**TASK ITEM:**
According to the passage on diversity in STEM, what percentage of NAF students are females or ethnic minorities?

**PASSAGE TO READ:**
+++
While STEM job opportunities are growing, the pool of skilled applicants is not. STEM industries are also experiencing an extreme lack of diversity by overlooking and not effectively recruiting minority populations and women. These people could potentially fill the gap and bring new perspective on top of necessary skills to their companies.

Starting with schools

The NAF serves nearly 100,000 students in career-themed academies infused with STEM across the United States. Eighty-five percent of students are females or ethnic minorities, and NAF is committed to providing equal opportunity for all students – regardless of race, gender or socioeconomic status.

High school is when young people start making decisions about what they want to do in their future careers; it’s the perfect time for businesses to start influencing their pathways. It is imperative that these young people have access to role models who look like them, so that they may begin to believe in the best possible future. Young people need exposure to the kinds of jobs they can pursue and what they need to do to get there.

“Girls need someone to relate to.”

Business and education

Angel Collins, a NAF Academy of Engineering alumna, always had an interest in math and producing products that help people. “I spent a lot of time thinking about where the women are in STEM,” she said. “Girls need someone to relate to.” In that search, Angel found a role model in Mae Jemison, the first black female NASA astronaut to travel to space in 1992. Angel used that inspiration to pursue a career in biomedical engineering so she can create prosthetics for those in need.

Business partners need to be involved in our country’s schools. When education and business work together, it is possible to close the skills gap, improve graduation rates and diversify our nation’s workforce. The power is in our hands to transform the high school experience and ensure that the next generation will be set up for success in a global marketplace.
+++
**Saved entries:**
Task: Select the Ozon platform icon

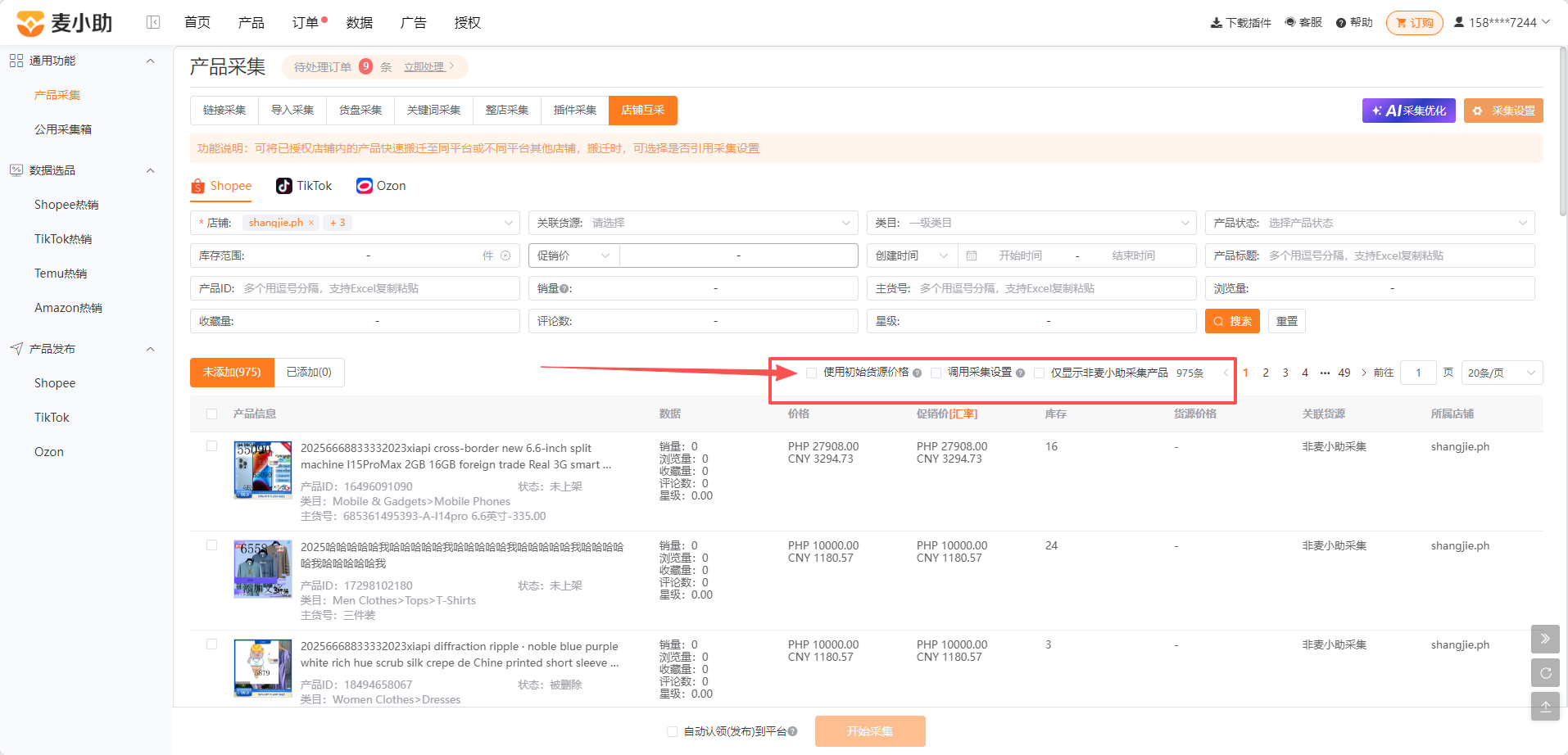Action: pos(365,186)
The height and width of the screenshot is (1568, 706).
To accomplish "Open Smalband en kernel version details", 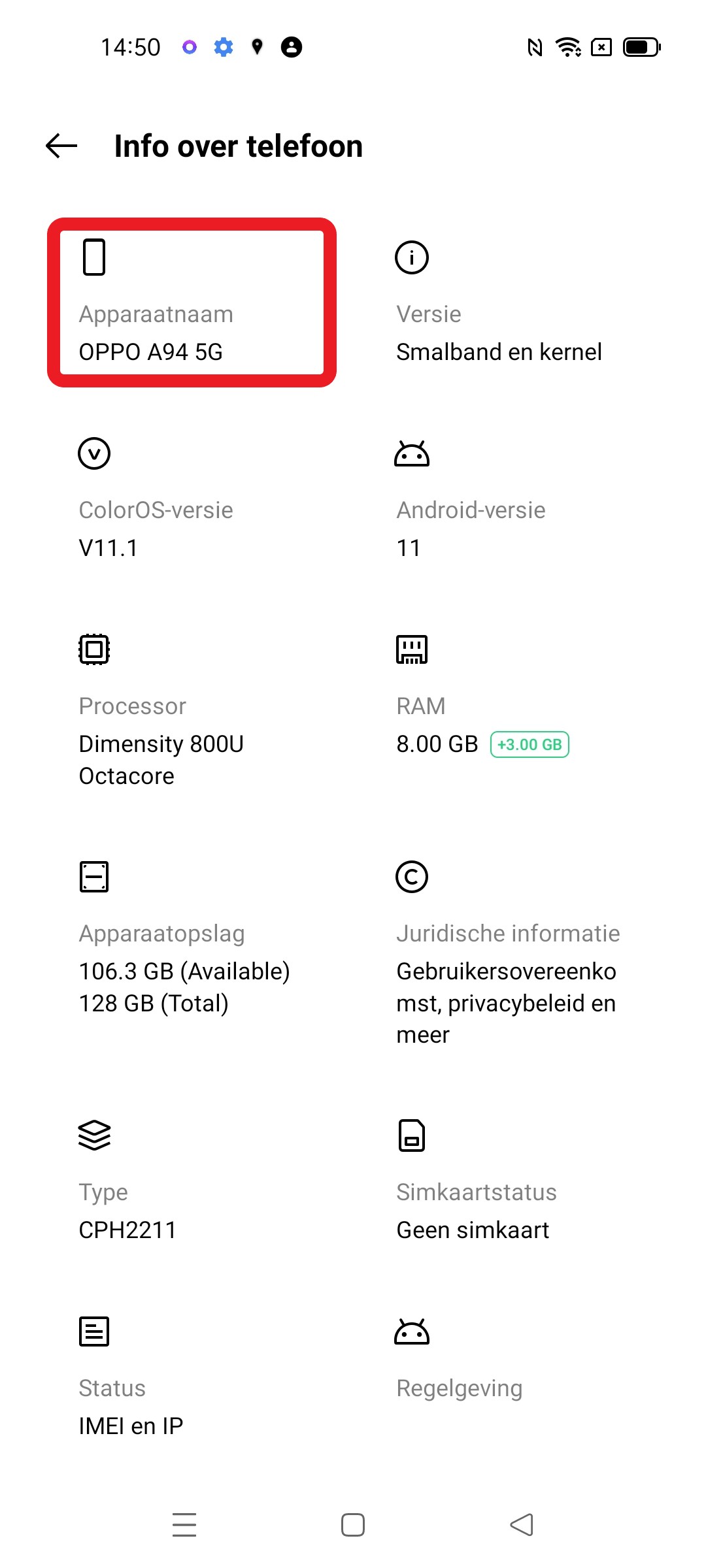I will coord(499,352).
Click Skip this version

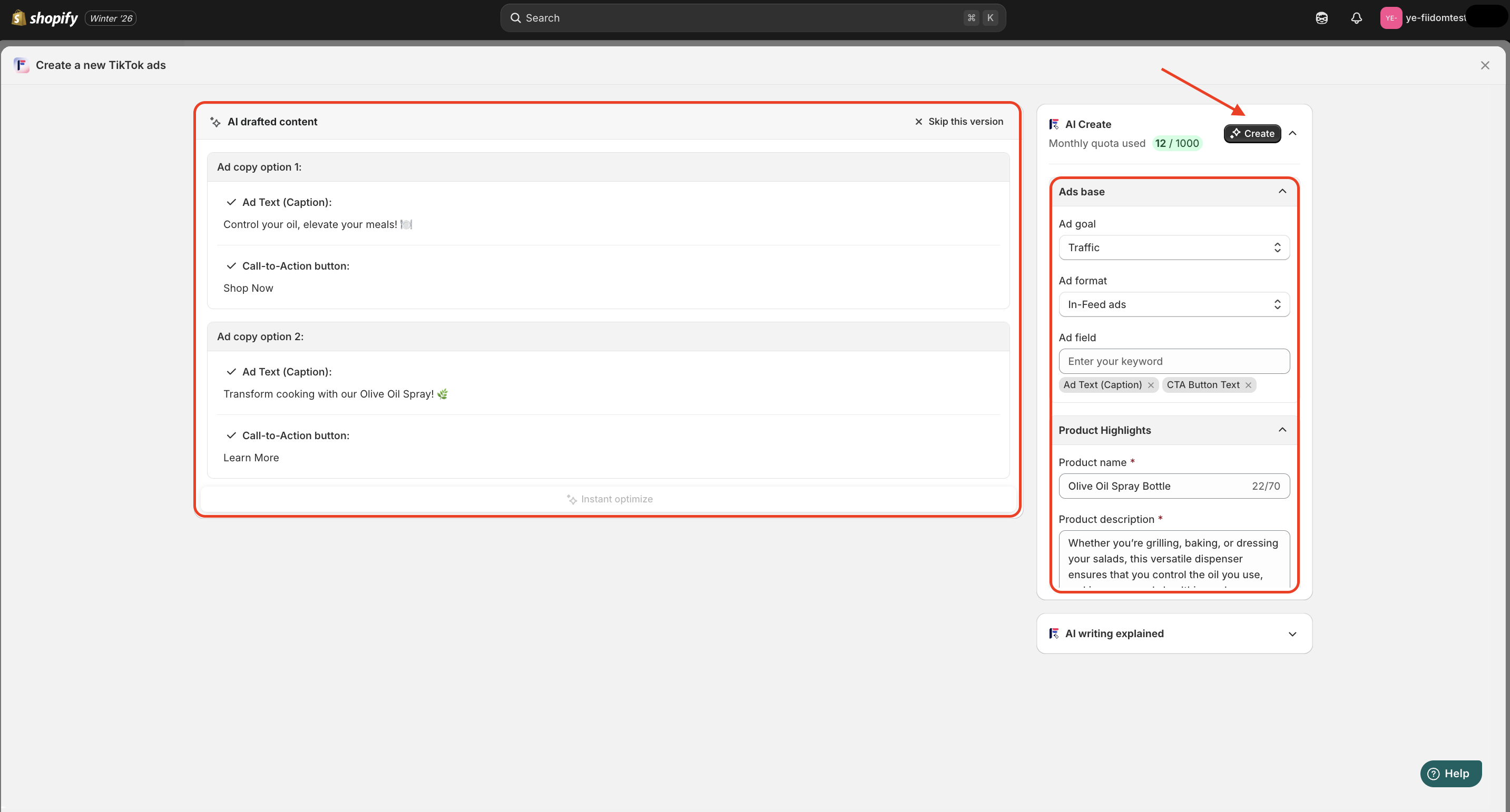(x=958, y=122)
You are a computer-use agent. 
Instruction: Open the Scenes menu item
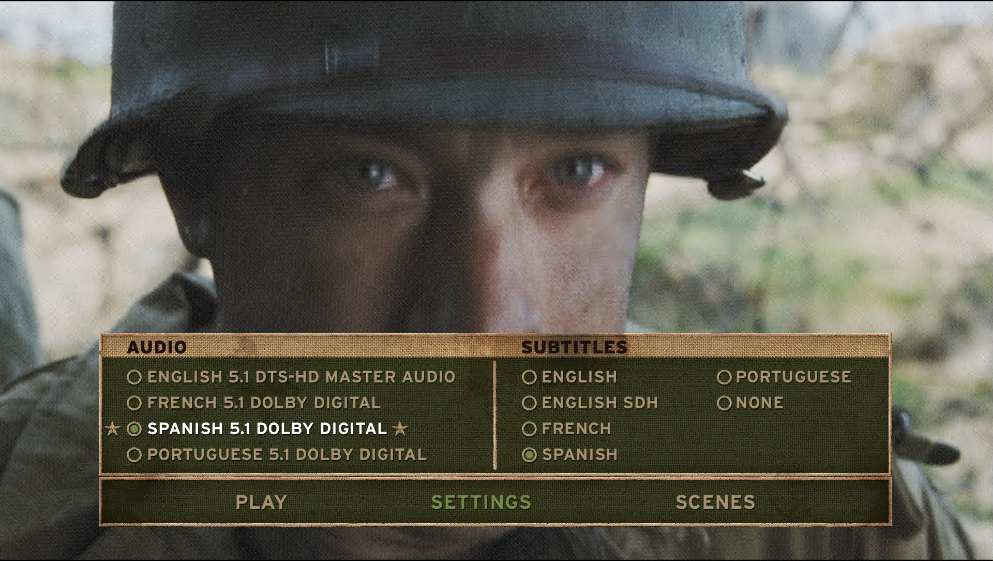pyautogui.click(x=716, y=502)
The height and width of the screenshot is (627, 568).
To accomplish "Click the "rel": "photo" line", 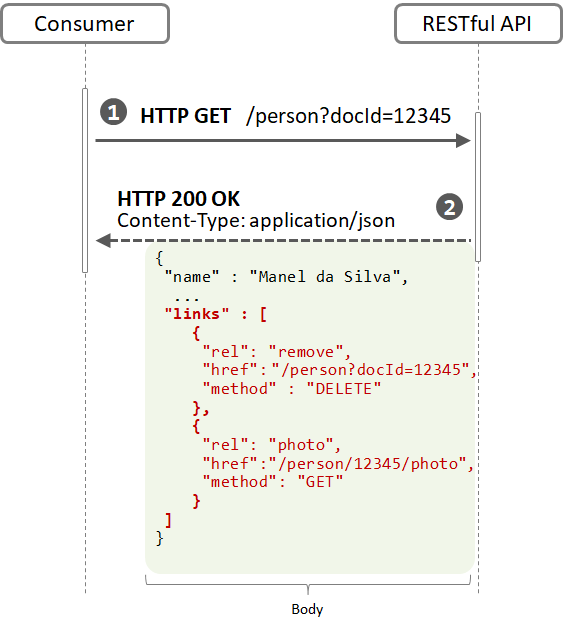I will tap(272, 445).
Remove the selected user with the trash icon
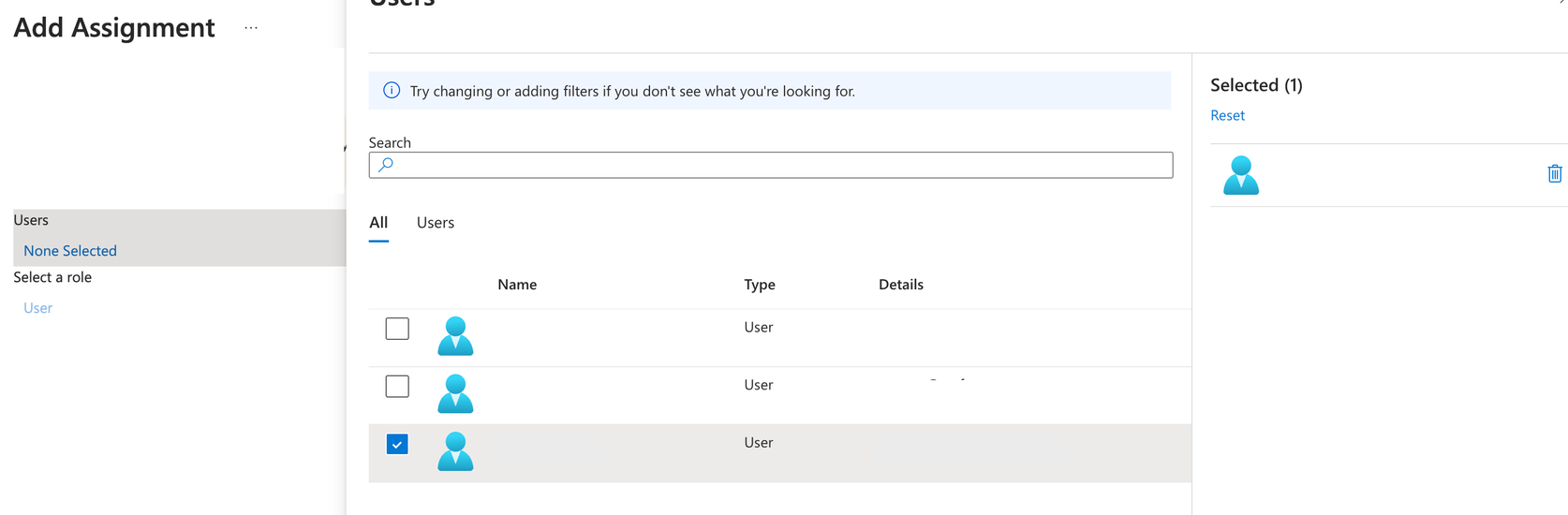Image resolution: width=1568 pixels, height=515 pixels. 1554,174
+++
**RESULT BELOW:**
Eighty-five percent.